Ok ok, hear me out. I know you're already lighting torches and sharpening your pitchforks (Side note: Can you sharpen a pitchfork?). I know I'm probably in the minority here, so please allow the little-guy to make a small case for the use of
self as a receiver name.
In an attempt to not straw-man, I want to present as strong of a counterargument I've come across, Refactors. If you use the keyword
self for all of your receivers, but you need to move a method from one type to another, suddenly, you are forced to rewrite the context of the method. This specifically becomes a problem when you're moving code between levels of abstraction.
I would however argue that moving logic between levels of abstraction should require you to rethink and restructure your code anyway. No one should expect copying and pasting code from one layer to another should "just work".
Go has an official stance on the naming of method receivers.
The name of a method's receiver should be a reflection of its identity; often a one or two letter abbreviation of its type suffices (such as "c" or "cl" for "Client"). Don't use generic names such as "me", "this" or "self", identifiers typical of object-oriented languages that gives the method a special meaning. In Go, the receiver of a method is just another parameter and therefore, should be named accordingly. The name need not be as descriptive as that of a method argument, as its role is obvious and serves no documentary purpose. It can be very short as it will appear on almost every line of every method of the type; familiarity admits brevity. Be consistent, too: if you call the receiver "c" in one method, don't call it "cl" in another.
I'd like to argue that the very last sentence there completely contradicts all of the previous statements, "Be consistent". Idiomatic go code aims to be clear above all else. Having no reserved keyword to use as the name for the method's owner leaves an opportunity for a lack of clarity. Extremely short variable names have a tendency to collide with other names and have the same result.

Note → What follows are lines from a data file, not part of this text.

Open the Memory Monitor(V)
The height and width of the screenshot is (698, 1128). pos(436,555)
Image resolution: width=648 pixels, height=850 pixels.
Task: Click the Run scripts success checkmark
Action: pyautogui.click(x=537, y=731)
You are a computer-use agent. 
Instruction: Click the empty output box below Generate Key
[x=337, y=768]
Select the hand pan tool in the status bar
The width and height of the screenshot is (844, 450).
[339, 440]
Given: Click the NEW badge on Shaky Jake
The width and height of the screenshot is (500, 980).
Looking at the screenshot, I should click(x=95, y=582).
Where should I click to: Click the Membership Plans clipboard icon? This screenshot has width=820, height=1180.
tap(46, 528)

There is no mechanism enforcing consistency here. There's nothing stopping the programmer from giving every method a different receiver name for the same type. For example, a type
Server could have any of the receiver names
sv. You might be able to make a case for this if you had been using
s for all your previous methods, but then you have to add a new function signature like:
func (server Server) CashOut (s Service)
From inside the function, the short variable naming begins to work against you. Does
s represent the
Server or the
Service? You'd have to either:
A. Break your previous pattern of using
s as the receiver.
B. Break the pattern of short variable naming and name use a name like
service for the Service.
Either way, this is unclear, and you're forced to break a rule.
Go insists strongly that it does not have classes. However, you can define methods on types. Sure, Object-Oriented-Programming and classes come with a lot of baggage. However, I'd argue that simply referring to these functions as methods lets the cat out of the bag. We're attaching a function to an obje --cough cough, excuse me, type. We're defining a method on a type. Go treats the receiver as if its an additional argument to the function.
Go insists that a receiver is just syntactic sugar for an additional parameter. But don't get it twisted! A type can only satisfy an interface if all the methods are defined on the type 😉.
It's beginning to sound like we're having our cake and eating it too! I'm a little confused why the designers of Go are so staunchly opposed to reserving a keyword for the receiver but then rely so heavily on the concept of methods which originates from object oriented programming.
The language has basically cracked a window for code smells to leak into. The proverbial window is programmer-defined keywords and the smell is bad variable naming.
To swap metaphors for a second, gifting the programmer with the ability to name the method receiver is a cafe door that swings both ways. Sure you have the ability to customize your receiver name to something that reads very nicely, but that cafe door can come swing back and smack you in the face when you rework your
type and now the name no longer reads nicely. Or you just flat out picked a bad name that isn't working in your favor any longer.
If we really care so much about consistency, reserve a keyword for method receiver and be consistent about it. Pick a word and stick with it. I'll be using
I'd love to hear strong counterarguments and be proven wrong. I love this language and I'd love to be on board with the design, but I have yet to hear a good argument for single-letter names for variables or receivers.